Southwest Gardens Grow Food, Nurture Environment

Alondra Alvizo looks at rows and rows of peppers, leaf lettuce and green beans and cannot help but smile.
The 22-year-old Alvizo is the field manager of the Cadillac Urban Garden on Merritt Street, operated by Southwest Detroit Environmental Vision, a nonprofit organization dedicated to improving the environment through sustainable practices, recycling, and cleanup projects.
The park near St. Hedwig Parish was created about five years ago and has become so successful it became the inspiration for 10 more gardens in the area and the creation of an environmental district.
“I wanted to put to use what I learned,” Alvizo said. “For me it was not about money or recognition. There is a brain drain in communities…where people get an education or training and leave. It is important to give back to your community.”
Alvizo, a Michigan State University graduate, considered furthering her agricultural studies at Purdue University but felt working in the community was too much of a draw for her to do so right now.
“I always knew I would come back to Detroit,” she said. “People say the city is coming back, but it has not gone anywhere. It is the people who are coming back. Detroit is a city of prospects.”
The garden is open to the public 9 5 p.m. weekdays. Visitors can pick from the numerous vegetables planted in the garden. Volunteers help visitors with their selections and tend the garden.     
Frank Venegas, owner of Ideal Group, came up with the idea of the community garden and donated space for it, said Kathy Stott, executive director of Southwest Detroit Environmental Vision.
Since then the environmental group has partnered with other groups, businesses and corporations to plant more gardens across southwest Detroit, Stott said.
“Southwest Detroit Environmental Vision is all about being stable and eco-friendly,” Stott said. “We realize there is so much interest and that it brings the community together.”
General Motors Corp. initially donated numerous empty containers that would have gone in the scrap heap or been recycled, Stott said.

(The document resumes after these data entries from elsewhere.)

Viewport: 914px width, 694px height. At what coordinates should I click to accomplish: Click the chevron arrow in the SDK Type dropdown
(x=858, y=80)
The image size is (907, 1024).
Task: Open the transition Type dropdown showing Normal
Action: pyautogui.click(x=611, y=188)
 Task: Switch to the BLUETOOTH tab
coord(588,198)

Her organization uses them to make sure contaminated soil does not wind up in the mix. Many of the gardens are in vacant lots, some of which used to be home to manufacturing facilities.

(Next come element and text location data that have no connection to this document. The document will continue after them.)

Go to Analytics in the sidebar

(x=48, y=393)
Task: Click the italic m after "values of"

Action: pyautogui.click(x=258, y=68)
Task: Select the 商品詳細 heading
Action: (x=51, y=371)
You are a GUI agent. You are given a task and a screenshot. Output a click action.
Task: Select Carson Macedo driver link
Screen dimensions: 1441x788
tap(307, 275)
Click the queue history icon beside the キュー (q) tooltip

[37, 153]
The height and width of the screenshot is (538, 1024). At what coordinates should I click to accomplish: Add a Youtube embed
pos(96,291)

“You never can be too sure about the soil,” Stott said. “We want to make sure we are not growing food in contaminated soil.”
Stott said she smiles whenever she sees senior living facilities or senior centers bus older people to the garden to get fresh produce. Volunteers, most whom are very young, guide the visitors and help harvest the food with them.
“It is adorable to see the seniors connect,” Stott said of the multiple generations interacting. “It is cool to see them interact.”